The problem has reached a point where I’m no longer willing to let it slip, so I wish to find a solution to this ASAP. What happens precisely is: Occasionally, programs have memory leaks. Usually they tend to be harmless, as they are slow and / or don’t fill quite a lot of RAM. In a few cases however, a process fills the memory with Gigabytes of RAM in a matter of seconds, until every bit of it is taken up. When this happens, the system becomes unusable (nothing can be clicked, mouse pointer freezes, etc) and the computer needs a hard restart. This is both a major problem as well as a security risk, because such a thing can cause loss of data or put the system in danger (consider it were to happen in the middle of a Kernel update).
I was hoping that at this day, the Linux Kernel has a minimal protection against this sort of thing, and enforces a pocket within the available RAM which user applications cannot simply take up… in order to save the system if memory is filled abusively. But since it doesn’t appear to, I need to add one manually. Problem is I don’t know how exactly, and I’m hoping someone can clarify me better.
What is the best way to limit memory usage for normal processes, in order to disallow memory leaks from bringing the system down by blocking all the RAM? I’m thinking something that restricts non-root processes to only part of the total memory. For example, I have 9GB of RAM. If it were to solve those crashes, I am okay with allowing 1GB to be used only by root and system processes, whereas normal programs I run may only have access to the other 8 GB.
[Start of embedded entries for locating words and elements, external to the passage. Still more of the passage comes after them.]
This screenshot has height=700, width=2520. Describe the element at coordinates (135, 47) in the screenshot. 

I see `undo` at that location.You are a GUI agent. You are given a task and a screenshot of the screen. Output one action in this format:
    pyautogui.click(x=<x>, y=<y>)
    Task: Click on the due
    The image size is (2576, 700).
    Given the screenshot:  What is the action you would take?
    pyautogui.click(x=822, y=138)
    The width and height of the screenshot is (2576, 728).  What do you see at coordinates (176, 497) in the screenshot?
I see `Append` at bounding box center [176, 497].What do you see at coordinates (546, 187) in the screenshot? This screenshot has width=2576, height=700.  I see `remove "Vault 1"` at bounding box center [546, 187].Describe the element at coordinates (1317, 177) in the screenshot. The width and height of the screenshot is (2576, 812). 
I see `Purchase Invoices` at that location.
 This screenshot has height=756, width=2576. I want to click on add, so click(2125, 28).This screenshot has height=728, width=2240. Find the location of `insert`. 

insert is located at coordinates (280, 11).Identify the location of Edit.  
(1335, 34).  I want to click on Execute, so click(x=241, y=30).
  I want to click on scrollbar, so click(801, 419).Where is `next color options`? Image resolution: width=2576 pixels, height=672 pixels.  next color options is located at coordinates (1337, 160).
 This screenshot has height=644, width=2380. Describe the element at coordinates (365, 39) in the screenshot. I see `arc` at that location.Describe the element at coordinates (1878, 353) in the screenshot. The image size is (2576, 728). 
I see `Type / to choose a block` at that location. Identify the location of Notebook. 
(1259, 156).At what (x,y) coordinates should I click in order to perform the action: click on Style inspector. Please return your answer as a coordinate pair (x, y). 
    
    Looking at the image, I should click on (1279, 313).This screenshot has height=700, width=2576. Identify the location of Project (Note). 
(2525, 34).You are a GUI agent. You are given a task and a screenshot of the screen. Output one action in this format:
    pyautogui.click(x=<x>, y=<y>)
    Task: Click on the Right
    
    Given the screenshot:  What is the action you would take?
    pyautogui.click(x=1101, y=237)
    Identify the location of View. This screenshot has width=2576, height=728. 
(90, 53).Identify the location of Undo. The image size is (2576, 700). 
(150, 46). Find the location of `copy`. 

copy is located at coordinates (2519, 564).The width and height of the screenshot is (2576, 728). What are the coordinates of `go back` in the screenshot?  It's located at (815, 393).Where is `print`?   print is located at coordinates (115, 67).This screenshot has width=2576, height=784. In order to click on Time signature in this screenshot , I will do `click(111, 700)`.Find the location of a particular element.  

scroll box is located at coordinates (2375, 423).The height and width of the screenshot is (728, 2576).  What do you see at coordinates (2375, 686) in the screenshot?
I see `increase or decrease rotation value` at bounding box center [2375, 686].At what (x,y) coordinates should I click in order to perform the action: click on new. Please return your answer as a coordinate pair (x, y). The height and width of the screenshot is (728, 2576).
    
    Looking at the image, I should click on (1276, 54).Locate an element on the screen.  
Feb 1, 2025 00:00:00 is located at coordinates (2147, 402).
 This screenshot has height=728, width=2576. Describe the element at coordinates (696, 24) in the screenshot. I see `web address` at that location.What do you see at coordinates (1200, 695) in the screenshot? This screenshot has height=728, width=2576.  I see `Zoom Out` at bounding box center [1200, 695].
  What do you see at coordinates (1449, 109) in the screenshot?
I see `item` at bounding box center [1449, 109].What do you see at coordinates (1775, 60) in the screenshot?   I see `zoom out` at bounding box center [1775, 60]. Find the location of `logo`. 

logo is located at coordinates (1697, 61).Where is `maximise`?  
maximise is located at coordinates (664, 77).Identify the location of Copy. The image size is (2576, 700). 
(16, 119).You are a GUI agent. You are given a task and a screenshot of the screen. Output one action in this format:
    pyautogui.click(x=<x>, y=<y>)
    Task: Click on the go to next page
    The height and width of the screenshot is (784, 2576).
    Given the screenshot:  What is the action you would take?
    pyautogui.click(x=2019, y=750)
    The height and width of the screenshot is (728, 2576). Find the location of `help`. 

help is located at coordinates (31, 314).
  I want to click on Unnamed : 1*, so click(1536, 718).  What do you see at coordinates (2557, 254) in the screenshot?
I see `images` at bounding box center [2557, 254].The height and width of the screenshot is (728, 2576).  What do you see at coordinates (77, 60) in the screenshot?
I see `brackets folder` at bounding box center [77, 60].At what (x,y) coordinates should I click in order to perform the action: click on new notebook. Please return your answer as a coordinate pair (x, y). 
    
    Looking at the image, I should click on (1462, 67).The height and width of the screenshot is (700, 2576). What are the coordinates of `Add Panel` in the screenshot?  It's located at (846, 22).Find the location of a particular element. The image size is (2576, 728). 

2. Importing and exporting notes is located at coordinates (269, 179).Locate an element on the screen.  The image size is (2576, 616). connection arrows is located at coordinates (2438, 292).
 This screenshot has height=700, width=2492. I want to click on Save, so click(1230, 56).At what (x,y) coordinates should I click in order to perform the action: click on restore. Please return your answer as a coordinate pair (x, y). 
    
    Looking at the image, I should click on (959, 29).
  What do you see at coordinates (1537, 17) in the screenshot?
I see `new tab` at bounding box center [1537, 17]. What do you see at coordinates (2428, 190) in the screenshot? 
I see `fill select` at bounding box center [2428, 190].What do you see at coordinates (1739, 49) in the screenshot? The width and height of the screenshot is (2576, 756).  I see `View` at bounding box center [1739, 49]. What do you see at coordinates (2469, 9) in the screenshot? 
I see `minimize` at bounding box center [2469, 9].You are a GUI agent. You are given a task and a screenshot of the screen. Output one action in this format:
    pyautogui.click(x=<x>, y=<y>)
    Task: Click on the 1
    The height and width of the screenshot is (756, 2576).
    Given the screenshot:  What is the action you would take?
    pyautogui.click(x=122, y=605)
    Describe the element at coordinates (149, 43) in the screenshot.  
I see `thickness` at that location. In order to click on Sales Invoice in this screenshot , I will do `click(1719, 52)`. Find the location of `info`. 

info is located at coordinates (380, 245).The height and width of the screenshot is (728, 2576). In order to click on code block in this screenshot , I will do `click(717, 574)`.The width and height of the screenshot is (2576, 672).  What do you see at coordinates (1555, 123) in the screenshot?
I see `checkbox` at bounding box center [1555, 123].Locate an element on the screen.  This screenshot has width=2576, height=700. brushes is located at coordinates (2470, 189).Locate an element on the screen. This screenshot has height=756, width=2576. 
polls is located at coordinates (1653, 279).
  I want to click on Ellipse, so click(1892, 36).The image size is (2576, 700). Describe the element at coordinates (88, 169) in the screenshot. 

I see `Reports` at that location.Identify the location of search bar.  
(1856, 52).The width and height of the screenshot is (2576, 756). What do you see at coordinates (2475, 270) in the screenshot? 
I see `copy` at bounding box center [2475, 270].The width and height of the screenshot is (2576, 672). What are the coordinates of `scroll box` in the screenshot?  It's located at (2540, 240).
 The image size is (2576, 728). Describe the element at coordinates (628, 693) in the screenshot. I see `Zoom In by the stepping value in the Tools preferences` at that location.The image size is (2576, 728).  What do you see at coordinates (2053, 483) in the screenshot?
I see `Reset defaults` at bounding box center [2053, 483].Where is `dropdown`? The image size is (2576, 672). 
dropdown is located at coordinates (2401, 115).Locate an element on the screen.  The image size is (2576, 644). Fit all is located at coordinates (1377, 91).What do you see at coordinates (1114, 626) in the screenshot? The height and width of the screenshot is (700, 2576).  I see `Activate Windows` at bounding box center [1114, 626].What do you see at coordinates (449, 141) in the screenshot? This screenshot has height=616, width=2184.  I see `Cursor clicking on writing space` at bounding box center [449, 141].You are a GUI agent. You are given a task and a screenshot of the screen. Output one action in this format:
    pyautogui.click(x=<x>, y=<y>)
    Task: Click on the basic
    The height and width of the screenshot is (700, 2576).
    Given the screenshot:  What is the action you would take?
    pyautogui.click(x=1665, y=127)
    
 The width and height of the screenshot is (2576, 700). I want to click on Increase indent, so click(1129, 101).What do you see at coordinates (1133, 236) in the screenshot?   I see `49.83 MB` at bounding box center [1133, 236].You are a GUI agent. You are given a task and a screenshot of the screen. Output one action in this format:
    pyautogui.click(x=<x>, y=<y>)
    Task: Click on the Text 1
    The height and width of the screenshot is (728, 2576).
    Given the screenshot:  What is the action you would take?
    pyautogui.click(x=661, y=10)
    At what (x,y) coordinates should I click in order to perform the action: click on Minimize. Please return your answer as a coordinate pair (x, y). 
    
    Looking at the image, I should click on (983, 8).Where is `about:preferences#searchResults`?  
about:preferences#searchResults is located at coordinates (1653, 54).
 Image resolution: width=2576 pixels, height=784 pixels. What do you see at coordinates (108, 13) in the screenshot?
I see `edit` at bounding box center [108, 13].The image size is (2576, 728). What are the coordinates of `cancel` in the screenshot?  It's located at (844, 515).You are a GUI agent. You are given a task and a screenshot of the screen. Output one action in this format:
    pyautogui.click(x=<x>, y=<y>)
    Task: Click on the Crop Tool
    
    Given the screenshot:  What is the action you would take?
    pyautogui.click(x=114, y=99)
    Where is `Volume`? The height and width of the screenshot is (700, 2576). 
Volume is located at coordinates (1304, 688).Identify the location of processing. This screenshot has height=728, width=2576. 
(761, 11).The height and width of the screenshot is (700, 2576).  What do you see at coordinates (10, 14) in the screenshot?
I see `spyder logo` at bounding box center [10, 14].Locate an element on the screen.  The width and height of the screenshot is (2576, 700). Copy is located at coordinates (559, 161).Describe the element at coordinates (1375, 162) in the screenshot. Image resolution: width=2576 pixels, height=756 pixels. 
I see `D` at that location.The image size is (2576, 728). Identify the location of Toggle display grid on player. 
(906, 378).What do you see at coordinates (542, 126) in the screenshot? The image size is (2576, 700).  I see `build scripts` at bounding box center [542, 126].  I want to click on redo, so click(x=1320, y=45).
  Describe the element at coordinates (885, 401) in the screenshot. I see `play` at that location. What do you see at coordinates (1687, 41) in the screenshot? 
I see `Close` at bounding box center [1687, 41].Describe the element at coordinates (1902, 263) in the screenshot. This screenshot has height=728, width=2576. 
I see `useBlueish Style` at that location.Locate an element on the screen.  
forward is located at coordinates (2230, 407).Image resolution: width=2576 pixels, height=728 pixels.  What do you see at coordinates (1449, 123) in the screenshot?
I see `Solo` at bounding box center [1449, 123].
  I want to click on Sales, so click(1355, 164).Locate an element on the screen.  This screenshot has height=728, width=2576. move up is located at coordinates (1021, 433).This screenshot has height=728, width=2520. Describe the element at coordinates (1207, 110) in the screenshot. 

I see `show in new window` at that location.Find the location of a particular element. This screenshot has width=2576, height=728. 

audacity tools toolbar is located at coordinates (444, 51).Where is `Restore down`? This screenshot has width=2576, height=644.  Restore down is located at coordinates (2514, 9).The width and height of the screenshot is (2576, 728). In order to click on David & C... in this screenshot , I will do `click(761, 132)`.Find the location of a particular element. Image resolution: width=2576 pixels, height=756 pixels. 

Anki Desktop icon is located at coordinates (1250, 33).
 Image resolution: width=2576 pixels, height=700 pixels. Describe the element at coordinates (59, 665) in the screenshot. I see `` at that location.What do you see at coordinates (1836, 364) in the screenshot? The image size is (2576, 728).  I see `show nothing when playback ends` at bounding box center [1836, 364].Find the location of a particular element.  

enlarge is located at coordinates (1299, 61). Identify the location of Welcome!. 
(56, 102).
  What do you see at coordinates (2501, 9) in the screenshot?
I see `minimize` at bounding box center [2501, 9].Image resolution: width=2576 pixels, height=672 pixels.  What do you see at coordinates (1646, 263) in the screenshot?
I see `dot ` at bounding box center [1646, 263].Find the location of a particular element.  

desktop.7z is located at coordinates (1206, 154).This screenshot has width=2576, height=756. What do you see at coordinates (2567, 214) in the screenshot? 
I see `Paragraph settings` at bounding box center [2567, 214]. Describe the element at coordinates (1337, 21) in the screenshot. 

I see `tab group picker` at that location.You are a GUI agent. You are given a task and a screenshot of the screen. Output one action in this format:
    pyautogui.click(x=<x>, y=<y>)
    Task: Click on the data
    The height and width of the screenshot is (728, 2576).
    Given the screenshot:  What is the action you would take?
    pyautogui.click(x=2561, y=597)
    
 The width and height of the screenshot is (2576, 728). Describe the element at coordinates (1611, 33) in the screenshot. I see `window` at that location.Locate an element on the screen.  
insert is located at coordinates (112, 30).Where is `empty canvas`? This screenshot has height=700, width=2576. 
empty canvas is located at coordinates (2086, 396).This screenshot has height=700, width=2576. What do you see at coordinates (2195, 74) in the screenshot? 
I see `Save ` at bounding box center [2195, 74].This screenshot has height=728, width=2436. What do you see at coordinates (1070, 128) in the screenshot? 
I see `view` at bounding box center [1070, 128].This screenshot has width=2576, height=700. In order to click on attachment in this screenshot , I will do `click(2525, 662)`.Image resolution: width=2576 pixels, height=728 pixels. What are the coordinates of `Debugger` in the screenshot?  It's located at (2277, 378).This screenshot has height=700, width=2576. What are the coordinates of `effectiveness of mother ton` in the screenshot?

The right path seems to be the ulimit command and the /etc/security/limits.conf file. But ulimit seems to have a lot of parameters and memory types it addresses (which aren’t clarified either) and I’m not sure exactly what to set it to for this scenario. I basically seek the ulimit settings that require me to give up as little RAM as possible, in exchange for guaranteeing a space that memory leaks cannot touch to keep the system safe. Also, I’d prefer using percentages rather than fixed values, so I don’t have to re-configure everything if I gain or lose RAM… like for example use “90%” instead of “8000 MB”.
One clarification: I believe that in the past, I’ve heard people say that if a process of low priority has a limitless memory leak, it shouldn’t actually take down the system because the Kernel knows to handle it, so maybe something else is happening. I’ve had the problem numerous times and can confirm this is false! If any badly written program fills up all the memory in a few seconds (which I get to see in KSysGuard before the system dies) it will render the system unusable and the user has to unplug the computer and start it up again. Also, I do have a SWAP partition… and large one at that (8GB). Even so, such leaks do bring down the system.